Nous avons besoin d’unité, mais l’unité dont nous avons besoin est celle de la classe ouvrière, de la jeunesse et des personnes opprimées. Nous avons besoin d’unité avec toutes elles et ceux qui sont prêts à se battre pour que le logement soit un droit humain, pour un New Deal vert socialiste et pour mettre fin au racisme et au sexisme. L’unité avec l’establishment politique ne signifie qu’une chose : la trahison.

Si je devais tenir ma langue lorsque les politiciens démocrates trahissent les travailleurs, comme ils l’ont fait avec l’abrogation tout à fait honteuse de la première taxe Amazon en 2018, j’aurais moi-même trahi la classe ouvrière.

C’est ce que cela signifie quand on ne s’exprime pas. En choisissant ce qu’il faut dire et ce qu’il faut laisser de côté, un élu choisit un camp. Si je ne dénonçais pas les démocrates quand ils vendent les travailleurs, je deviendrais moi-même une partie du problème, une partie de la trahison.

Les démocrates présents au Conseil pourraient faire des choix différents. Je souhaite qu’ils le fassent, et j’espère qu’ils le feront, mais je ne retiens certainement pas mon souffle. Et vous ne devriez pas non plus. En fait, je vous appelle à arrêter de le faire. Il est temps d’agir. Il est temps de se battre pour le contrôle des loyers. Il est temps de reconstruire un mouvement ouvrier combatif. Il est temps d’avoir un système de santé pour tous. Nous avons du travail aujourd’hui, nous n’avons pas de temps à perdre à entretenir des illusions sur les politiciens acquis à la cause des patrons, même s’ils parlent bien. Ce que nous gagnerons ou ne gagnerons pas reposera sur l’unité que nous construirons au sein de la classe ouvrière. De cela dépendra la force de notre mouvement.

Mais les grandes entreprises ont pratiquement balayé les élections de novembre à Seattle et ont remporté de grandes victoires au niveau national. Pourquoi donc?

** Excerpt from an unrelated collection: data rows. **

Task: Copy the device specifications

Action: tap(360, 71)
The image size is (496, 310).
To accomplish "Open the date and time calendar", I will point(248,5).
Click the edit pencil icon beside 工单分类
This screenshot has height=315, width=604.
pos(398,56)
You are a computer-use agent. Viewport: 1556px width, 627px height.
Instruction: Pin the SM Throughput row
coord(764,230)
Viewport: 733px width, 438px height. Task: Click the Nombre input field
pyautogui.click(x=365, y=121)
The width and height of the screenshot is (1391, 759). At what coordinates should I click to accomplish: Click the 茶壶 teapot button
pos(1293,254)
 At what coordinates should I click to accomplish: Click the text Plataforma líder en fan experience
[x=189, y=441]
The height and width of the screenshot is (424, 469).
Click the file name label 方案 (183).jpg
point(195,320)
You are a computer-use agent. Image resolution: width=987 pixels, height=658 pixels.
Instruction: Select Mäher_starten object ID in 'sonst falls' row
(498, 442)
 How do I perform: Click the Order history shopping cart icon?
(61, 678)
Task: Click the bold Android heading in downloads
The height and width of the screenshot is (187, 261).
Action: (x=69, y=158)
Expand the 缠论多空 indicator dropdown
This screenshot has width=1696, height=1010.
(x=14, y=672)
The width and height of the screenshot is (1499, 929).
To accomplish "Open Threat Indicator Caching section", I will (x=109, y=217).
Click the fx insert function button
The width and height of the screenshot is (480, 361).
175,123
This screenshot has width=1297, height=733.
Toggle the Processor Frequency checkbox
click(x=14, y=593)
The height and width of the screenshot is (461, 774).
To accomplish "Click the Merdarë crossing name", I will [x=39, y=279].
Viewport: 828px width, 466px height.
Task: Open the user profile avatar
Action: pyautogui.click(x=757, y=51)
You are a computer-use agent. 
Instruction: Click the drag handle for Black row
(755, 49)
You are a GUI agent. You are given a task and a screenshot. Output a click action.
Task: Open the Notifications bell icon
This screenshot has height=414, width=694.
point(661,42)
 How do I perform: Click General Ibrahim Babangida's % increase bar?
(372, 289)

Alors que les grandes entreprises ont soutenu de tout leur poids les candidats de la « loi et de l’ordre », les démocrates progressistes ne sont pas parvenus à mener campagne autour des problèmes rencontrés par la classe ouvrière. Pourquoi des démocrates comme Lorena Gonzalez n’ont-ils rien offert à la classe ouvrière ? Pourquoi ne se sont-ils pas battus pour le contrôle des loyers, pour l’extension de la taxe Amazon pour construire des logements abordables, ou pour toute autre revendication de la classe ouvrière ? Pourquoi ont-ils laissé l’élection être définie par l’opposition de droite au mouvement Black Lives Matter? Pourquoi n’ont-ils pas dénoncé le soutien des grandes entreprises à leurs adversaires. Les grandes entreprises ont utilisé 2 millions de dollars pour acheter ces élections.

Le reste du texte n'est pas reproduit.